Exploring by SOC Occupations and Creator Profiles
What makes SkillMD unique is its taxonomy. Instead of simple text search, we parse and organize files according to the Standard Occupational Classification (SOC) system. This means you can discover skills written for Computer and Mathematical roles, Business and Financial operations, Legal, Design, and and Educational Instruction fields. By tracking creator profiles, developers can study how different teams organize their custom instructions, compare version updates, and fork public configs for specialized enterprise use cases.
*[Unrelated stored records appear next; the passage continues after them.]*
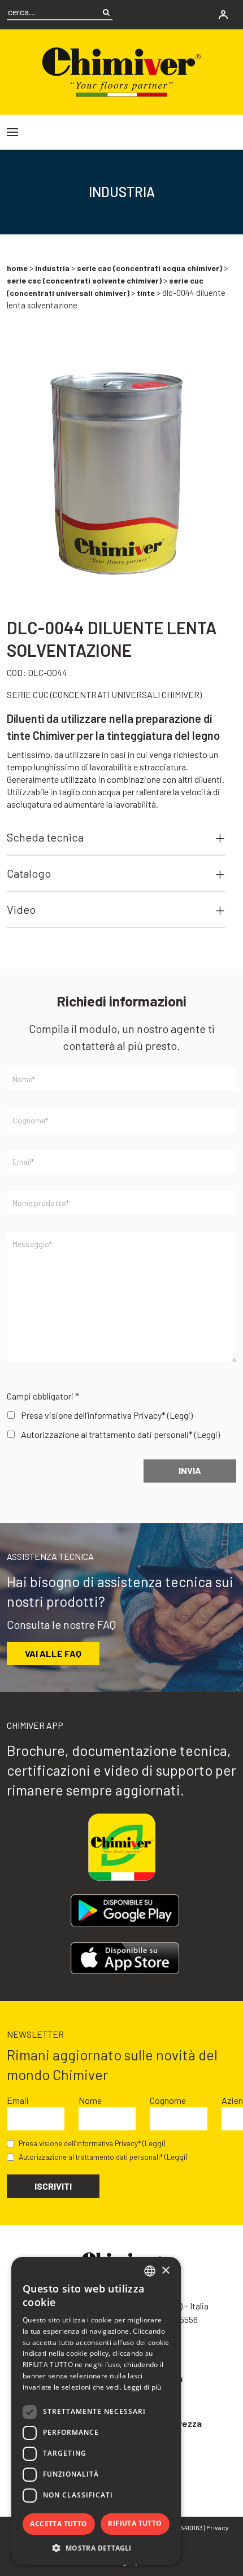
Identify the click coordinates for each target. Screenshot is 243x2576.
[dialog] (96, 2411)
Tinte (146, 293)
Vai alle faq (53, 1653)
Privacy (217, 2527)
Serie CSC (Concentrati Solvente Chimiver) (84, 280)
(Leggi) (180, 1415)
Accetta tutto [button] (58, 2524)
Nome (90, 2100)
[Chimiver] (121, 70)
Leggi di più (143, 2387)
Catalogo (29, 873)
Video (21, 909)
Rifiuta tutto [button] (135, 2523)
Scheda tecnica (45, 837)
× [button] (165, 2270)
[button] (96, 2547)
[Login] (223, 14)
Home (17, 268)
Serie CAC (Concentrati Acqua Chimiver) (149, 268)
SkillMD operates as a high-performance index running on a fast Go backend and a highly responsive Astro SSR frontend. All search queries execute in milliseconds, featuring smart debouncing to prevent multiple API requests while keeping user data secure. Join our community of developers to standardize your AI agent instructions and optimize your LLM prompting workflows today.
Frequently Asked Questions
A practical guide to agent skills: what they are, how to inspect them, and how SkillMD helps you explore the ecosystem.